Crime and corruption associated with exploitation of natural resources, and human rights abuses against environmental defenders, reflect a set of inter-dependent challenges that undermine the path to sustainable development. Combatting these challenges requires integration of broad societal efforts with specific approaches in a range of sectors that are key to sustainable development. Policy and legal pronouncements, such as SDG 15 and 16, UNCAC Resolution 8/12, CITES Resolution 17.6 and UNCAC provide a framework for such an integrated approach. Success, however, depends on political will and collaboration among relevant authorities. Concerted efforts are especially needed to build the trust of citizens that they will be protected from abuse and retaliation for standing up for the rule of law and protecting the resources upon which their lives, livelihoods, communities and cultures depend.

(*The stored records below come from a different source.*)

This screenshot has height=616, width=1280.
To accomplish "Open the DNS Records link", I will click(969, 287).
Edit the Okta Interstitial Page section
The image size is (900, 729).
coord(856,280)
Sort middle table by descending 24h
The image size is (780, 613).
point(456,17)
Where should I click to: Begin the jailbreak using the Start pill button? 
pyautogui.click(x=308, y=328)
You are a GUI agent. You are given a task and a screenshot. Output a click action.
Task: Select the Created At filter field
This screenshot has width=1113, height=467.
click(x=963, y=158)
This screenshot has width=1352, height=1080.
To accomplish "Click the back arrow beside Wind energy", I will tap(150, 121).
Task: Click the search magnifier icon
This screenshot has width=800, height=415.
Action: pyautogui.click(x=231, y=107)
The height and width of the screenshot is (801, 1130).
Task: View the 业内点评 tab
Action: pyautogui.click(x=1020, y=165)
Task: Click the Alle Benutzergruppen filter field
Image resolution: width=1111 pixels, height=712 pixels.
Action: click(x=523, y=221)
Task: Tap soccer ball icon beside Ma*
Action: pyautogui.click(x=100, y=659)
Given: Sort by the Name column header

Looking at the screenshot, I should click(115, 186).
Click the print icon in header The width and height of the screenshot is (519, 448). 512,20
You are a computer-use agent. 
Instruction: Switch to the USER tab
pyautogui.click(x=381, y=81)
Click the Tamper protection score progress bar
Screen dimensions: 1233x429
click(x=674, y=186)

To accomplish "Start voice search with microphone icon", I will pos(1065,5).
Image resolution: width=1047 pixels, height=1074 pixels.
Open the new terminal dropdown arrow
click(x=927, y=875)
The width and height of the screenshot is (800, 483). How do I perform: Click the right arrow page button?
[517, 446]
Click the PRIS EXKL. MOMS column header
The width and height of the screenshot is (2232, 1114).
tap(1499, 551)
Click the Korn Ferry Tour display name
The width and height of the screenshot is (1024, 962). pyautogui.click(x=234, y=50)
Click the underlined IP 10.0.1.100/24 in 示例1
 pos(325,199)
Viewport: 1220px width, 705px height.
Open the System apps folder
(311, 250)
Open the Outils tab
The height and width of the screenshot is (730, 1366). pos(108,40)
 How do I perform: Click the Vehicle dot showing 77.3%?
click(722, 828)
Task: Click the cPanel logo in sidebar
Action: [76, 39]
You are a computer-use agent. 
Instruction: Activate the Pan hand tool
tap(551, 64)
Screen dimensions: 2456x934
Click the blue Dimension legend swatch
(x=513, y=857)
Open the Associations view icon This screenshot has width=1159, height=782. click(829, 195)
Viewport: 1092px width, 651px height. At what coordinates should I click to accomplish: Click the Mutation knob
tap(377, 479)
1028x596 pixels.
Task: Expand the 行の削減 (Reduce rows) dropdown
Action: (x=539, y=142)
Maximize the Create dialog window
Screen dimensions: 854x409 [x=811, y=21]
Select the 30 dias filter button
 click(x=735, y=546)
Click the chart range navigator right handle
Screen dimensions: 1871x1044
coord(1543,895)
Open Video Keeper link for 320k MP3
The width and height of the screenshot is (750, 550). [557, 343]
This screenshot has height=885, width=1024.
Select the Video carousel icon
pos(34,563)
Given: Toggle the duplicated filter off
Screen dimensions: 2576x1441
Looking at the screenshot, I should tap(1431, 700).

One Small Step, One Giant Leap

Building on the June 2021, Presidential Memorandum establishing the fight against corruption as a core U.S. National Security interest, at the December 9-10, 2021 Summit for Democracy the United States took an important step in this direction, releasing the first ever U.S. Strategy on Countering Corruption. The Strategy calls for whole-of-government efforts to combat corruption at home and abroad, including improving information sharing among agencies, and integrating an anti-corruption focus into regional, thematic, and sectoral priorities, including the mobilization of resources to help developing countries address climate change. The Strategy commits to provide a safe and enabling environment to those exposing and fighting corruption, to protect U.S. persons who do so against any unjustified treatment and urges other countries to do the same. The Strategy might have gone further to address the full range of sectors where corruption and environmental harm are linked, beyond international climate finance. Notwithstanding this critique, it represents a significant effort to integrate system-wide and sector-specific anti-corruption strategies through a whole-of-government approach that places whistleblower protection as a key tool in those efforts.